2023 Alzheimer's Association Research Fellowship (AARF)
Identifying Culprits of Capillary Stasis in Hypertensive ApoE4 Mice
How can the loss of blood flow in small brain blood vessels contribute to high blood pressure and dementia in individuals at risk for Alzheimer’s?
Lianne Trigiani, Ph.D.
Cornell University
Ithaca, NY - United States
Background
Studies show that individuals with hypertension (high blood pressure) are at significantly greater risk for cognitive decline and Alzheimer’s as they age. Research also indicates that this increased risk is even higher among individuals with APOE-e4 (ApoE4), a gene variation linked to an increased risk of Alzheimer’s in some populations; and that women with hypertension and APOE-e4 are at greater risk of brain disease than men. While scientists do not yet understand the mechanisms underlying how APOE-e4 and sex impact brain health, changes in brain blood flow may play an important role. Loss of blood flow can lower the supply of oxygen to the brain, reducing brain cell activity and leading to memory loss and other forms of cognitive decline in dementia.
In initial studies, Dr. Lianne Trigiani and colleagues examined the impact of altered brain blood flow in Alzheimer’s-like, hypertensive mice with either APOE-e4 or APOE-e3 (a gene variation not linked to Alzheimer’s risk). They found that APOE-e4 mice had greater loss of blood flow in small blood vessels called capillaries, as well as greater loss of memory and overall brain blood flow than hypertensive mice with APOE-e3. They also found that when the APOE-e4 mice received treatment to improve capillary flow, the treatment partially or fully restored the animals brain blood flow and memory. These findings confirmed the work other studies that identified capillary dysfunction as an important mechanism leading to blood flow decline and increased risk for dementia.
Research Plan
Dr. Trigiani and colleagues will now study of how capillary dysfunction, genetics and sex impact dementia risk. They will use hypertensive male and female mice with either APOE-e4 or APOE-e3. The female mice will be analyzed while undergoing perimenopause. During the perimenopausal period, women and female mice experience drops in certain hormones, including estrogen. These drops can cause certain individuals to develop hypertension and Alzheimer’s-related brain changes.

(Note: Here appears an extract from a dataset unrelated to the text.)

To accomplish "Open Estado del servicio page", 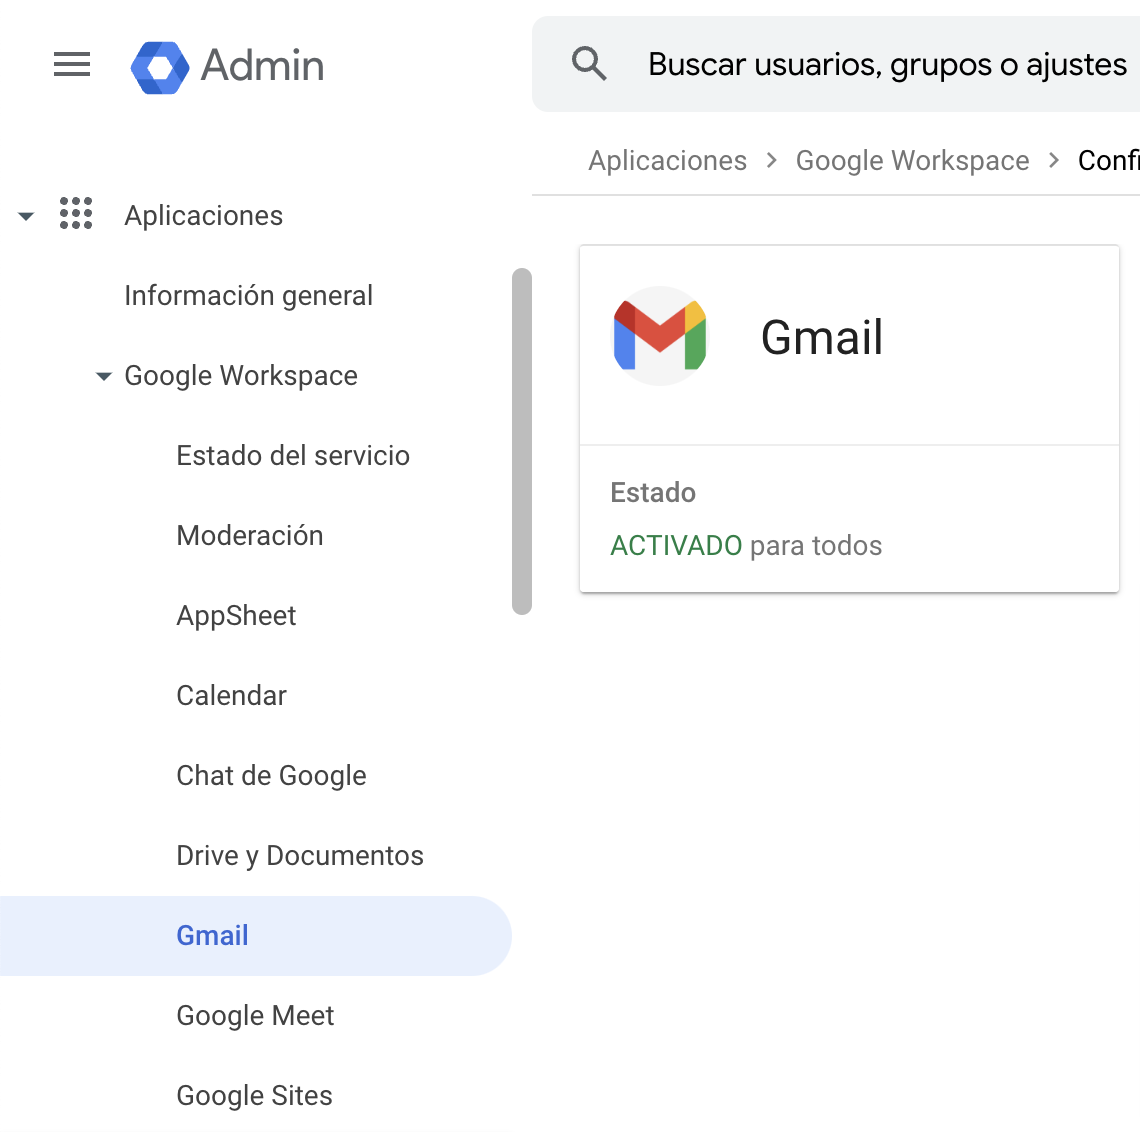I will coord(293,456).
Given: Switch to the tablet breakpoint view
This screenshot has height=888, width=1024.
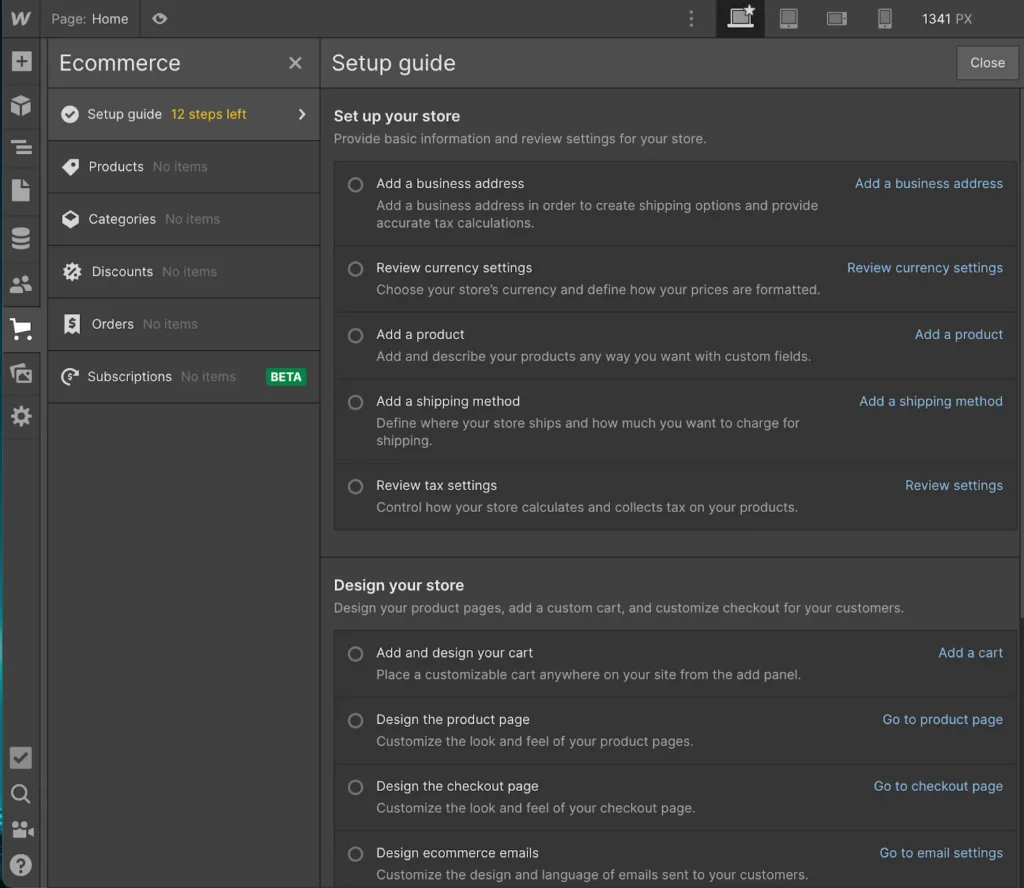Looking at the screenshot, I should (788, 18).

The researchers will look for changes in capillary structure that may lead to capillary blood flow loss (or capillary “stasis”) in the mice. They will then test whether capillary function – as well as brain blood flow and memory – can be restored by giving a blood thinning drug called prasugrel. Dr. Trigiani’s team will also examine the role that overactive microglia (the resident immune cells of the brain) might play in capillary stasis, and whether blood thinning treatment may promote capillary and brain health by inhibiting microglial function.
Impact
Results from this study could shed new light on the mechanisms linking high blood pressure and Alzheimer’s, especially in populations most vulnerable to the disorder. They could also lead to novel dementia treatments and prevention strategies that target capillary function.